Towards the end of the 2021 meeting, which was attended by Muslim, Jewish, and Christian leaders, the Pope led a prayer that included the words: “Guide our hands in the work of rebuilding this country.”
The engineer, Adour Ftouhi Boutros Katelma, presented the idea for the church to the Chaldean Patriarchate, pledging to supply the necessary funding.
According to the website Fides, the Chaldean Catholic Patriarch of Babylon, Cardinal Louis Raphaël Sako, and the then Prime Minister, Mustafa al-Kadhimi, expressed approval of the project. Cardinal Sako also suggested that the church be dedicated to Ibrahim al-Khalil, Abraham, father of all believers, with a hall named after Pope Francis.
“We wanted to remind everyone that Christians are originally from Iraq, so that they can return and discover their land, their past, their roots,” Mr Katelma told the Rome-based AsiaNews last week. “At the social level, we must work for mutual understanding, and this is the right time to rebuild.” The church’s inaugural liturgy will be celebrated by Easter, AsiaNews reported.
“The Pope’s visit to Iraq, especially to Dhi Qar governorate and the ancient city of Ur, was of historical importance,” the director of antiquities in Dhi Qar province, Shamil al-Rumaid, told Reuters. “This church was built . . . near the archaeological sites of the ancient city of Ur so that large numbers of our Christian brothers from all countries of the world can come visit.”
The Christian community in Iraq dates back to the first century, but numbers have fallen from 1.4 million in 1987 to an estimated 154,000, the charity Open Doors reports. Many Iraqi Christians chose to emigrate to escape the economic instability and sectarian violence that followed the 2003 US-led invasion of Iraq.

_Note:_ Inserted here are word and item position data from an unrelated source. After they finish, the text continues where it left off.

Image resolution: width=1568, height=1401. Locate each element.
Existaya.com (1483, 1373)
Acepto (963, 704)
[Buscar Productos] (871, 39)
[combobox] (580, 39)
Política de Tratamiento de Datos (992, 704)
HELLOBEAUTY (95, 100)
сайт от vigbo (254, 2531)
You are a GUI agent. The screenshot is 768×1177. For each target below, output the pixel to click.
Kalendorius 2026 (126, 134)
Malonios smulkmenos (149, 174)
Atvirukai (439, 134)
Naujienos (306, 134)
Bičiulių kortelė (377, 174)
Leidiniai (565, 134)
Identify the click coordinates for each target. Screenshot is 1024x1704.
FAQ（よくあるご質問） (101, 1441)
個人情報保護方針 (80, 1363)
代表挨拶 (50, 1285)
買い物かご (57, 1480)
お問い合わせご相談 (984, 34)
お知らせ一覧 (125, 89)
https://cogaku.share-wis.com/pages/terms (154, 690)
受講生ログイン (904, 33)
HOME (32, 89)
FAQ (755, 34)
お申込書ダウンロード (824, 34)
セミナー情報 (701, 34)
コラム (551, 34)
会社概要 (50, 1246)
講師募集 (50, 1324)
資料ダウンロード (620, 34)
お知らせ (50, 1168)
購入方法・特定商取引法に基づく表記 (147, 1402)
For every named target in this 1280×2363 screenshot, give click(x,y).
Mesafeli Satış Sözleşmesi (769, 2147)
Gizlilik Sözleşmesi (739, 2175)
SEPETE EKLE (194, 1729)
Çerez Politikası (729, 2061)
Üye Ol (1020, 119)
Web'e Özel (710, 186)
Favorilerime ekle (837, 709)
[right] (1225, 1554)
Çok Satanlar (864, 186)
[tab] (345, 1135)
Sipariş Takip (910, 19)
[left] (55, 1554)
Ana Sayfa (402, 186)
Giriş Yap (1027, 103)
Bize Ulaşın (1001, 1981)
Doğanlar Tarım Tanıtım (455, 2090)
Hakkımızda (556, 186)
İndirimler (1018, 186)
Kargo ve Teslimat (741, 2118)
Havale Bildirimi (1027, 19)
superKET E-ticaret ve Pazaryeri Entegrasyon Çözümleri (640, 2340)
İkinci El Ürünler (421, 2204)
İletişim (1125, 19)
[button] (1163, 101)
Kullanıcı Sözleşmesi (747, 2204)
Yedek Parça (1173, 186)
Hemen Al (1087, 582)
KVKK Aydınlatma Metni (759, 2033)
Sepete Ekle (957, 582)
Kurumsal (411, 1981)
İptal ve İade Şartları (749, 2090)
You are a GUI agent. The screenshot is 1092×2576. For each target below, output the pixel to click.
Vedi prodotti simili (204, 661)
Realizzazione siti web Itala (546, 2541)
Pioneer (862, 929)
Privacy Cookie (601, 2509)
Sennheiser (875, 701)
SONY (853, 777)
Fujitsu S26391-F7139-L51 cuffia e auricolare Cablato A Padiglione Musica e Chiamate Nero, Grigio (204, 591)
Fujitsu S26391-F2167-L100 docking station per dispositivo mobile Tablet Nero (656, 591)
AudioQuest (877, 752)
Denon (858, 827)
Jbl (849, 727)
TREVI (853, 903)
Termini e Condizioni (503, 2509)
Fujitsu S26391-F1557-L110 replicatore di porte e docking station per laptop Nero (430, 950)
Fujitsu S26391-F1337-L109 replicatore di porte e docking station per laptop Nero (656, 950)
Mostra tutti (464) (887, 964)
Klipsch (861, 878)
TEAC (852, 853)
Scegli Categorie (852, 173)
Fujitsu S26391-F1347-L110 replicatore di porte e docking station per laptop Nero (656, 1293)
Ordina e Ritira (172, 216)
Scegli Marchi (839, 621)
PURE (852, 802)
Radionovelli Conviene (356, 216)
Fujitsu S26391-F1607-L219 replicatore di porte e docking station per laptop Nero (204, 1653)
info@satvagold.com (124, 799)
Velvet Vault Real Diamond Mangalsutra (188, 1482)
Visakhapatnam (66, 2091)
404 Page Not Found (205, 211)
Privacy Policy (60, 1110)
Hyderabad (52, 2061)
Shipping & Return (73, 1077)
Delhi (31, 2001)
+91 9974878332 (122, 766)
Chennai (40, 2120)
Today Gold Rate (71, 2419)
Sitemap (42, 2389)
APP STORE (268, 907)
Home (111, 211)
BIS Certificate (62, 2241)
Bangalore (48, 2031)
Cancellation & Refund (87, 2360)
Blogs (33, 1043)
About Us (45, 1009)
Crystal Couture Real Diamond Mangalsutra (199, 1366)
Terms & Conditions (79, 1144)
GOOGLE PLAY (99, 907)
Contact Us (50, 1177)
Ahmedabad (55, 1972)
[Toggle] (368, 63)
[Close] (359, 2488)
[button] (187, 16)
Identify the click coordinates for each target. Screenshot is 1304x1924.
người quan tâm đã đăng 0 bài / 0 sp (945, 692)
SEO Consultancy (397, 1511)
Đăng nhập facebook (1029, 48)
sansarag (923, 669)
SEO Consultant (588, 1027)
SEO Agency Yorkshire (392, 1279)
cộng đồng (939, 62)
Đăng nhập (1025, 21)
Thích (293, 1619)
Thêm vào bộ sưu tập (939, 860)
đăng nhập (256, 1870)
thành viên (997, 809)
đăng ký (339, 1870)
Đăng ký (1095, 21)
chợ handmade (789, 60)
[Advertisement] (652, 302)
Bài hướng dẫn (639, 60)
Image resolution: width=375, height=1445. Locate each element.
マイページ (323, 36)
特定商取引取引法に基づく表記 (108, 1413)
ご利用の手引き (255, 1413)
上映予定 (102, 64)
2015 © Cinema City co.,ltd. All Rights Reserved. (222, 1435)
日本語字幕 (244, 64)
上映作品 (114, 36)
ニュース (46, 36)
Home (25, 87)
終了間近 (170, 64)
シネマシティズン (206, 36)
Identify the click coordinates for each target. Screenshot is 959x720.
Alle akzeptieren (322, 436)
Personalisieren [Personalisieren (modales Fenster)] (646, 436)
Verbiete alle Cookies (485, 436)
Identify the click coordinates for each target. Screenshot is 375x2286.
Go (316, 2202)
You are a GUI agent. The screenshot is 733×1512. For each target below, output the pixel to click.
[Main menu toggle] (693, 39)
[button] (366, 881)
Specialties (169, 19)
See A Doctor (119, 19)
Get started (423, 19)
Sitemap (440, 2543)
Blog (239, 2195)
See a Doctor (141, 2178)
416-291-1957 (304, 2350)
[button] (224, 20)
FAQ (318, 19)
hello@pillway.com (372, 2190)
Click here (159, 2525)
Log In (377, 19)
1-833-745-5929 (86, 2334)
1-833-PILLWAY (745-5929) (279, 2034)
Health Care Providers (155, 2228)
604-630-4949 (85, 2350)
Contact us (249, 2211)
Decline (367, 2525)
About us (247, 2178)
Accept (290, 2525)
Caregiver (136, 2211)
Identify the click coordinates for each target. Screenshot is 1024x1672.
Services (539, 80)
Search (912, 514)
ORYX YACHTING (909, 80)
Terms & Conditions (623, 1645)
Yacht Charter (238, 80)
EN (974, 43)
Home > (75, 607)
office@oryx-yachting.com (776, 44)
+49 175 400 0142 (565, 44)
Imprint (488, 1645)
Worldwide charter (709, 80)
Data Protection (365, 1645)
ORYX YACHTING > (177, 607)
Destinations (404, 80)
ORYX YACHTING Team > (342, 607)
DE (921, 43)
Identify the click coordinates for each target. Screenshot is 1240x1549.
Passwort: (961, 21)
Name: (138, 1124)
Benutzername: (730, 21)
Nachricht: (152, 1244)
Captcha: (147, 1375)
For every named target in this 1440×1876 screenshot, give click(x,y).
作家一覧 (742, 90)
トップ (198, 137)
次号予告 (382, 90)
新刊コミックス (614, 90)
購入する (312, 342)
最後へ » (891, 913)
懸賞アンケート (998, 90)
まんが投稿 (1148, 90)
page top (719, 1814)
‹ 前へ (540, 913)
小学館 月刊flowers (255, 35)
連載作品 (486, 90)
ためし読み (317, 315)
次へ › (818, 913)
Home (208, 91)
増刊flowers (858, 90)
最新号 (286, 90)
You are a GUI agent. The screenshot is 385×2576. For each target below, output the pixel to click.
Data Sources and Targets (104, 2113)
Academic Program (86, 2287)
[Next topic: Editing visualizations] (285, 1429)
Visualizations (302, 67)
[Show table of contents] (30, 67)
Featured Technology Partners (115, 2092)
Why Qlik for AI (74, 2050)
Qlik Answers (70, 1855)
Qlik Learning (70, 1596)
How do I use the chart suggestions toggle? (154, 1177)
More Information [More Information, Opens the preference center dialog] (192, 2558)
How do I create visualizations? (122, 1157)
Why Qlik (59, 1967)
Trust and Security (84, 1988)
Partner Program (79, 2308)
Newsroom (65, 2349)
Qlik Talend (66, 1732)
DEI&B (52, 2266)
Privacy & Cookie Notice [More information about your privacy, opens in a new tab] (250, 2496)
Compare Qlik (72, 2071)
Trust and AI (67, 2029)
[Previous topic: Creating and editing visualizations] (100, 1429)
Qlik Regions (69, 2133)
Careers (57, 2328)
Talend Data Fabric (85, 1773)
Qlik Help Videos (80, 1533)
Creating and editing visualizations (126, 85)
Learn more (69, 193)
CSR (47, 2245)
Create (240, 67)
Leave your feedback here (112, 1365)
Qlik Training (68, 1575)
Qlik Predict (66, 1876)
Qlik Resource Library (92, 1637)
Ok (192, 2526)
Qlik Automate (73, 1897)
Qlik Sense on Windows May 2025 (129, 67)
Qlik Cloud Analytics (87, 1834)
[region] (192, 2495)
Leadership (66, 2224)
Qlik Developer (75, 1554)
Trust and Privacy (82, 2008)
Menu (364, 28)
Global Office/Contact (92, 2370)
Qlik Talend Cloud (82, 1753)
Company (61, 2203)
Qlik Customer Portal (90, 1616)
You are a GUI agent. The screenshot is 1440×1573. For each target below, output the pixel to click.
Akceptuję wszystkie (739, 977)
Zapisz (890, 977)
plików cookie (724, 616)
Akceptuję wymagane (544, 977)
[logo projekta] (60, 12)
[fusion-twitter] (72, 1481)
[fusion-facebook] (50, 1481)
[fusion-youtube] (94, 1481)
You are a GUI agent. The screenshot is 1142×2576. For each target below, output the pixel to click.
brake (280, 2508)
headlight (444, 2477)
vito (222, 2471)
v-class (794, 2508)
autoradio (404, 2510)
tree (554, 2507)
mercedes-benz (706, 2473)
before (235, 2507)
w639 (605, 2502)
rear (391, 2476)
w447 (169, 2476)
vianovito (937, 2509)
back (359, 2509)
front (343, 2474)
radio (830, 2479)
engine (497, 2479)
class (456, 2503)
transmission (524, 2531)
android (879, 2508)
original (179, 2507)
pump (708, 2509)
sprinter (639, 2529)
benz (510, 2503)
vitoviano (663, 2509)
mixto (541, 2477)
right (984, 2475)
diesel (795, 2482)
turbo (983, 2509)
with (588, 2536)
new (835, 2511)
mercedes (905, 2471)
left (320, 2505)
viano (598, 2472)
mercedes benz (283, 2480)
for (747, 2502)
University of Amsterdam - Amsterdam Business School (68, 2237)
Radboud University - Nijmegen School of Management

Christians are represented politically by a strict quota system, and Cardinal Sako has said that they are treated in Shia-governed Iraq as “second-class citizens”. Last July, the Iraqi President, Abdul Latif Rashid, revoked a decree recognising the Cardinal as Chaldean Patriarch “responsible for the assets of the Church”. Cardinal Sako relocated from Baghdad to a monastery in Iraqi Kurdistan in protest. President Rashid’s office said that the decision corrected a “constitutional” issue.
According to the Associated Press, Cardinal Sako blamed the move on a fellow Chaldean, Rayan al-Kildani, the head of a Shia-linked Christian militia, Babylon Brigades, which was set up after IS forced thousands of Iraqi Christians from their homes.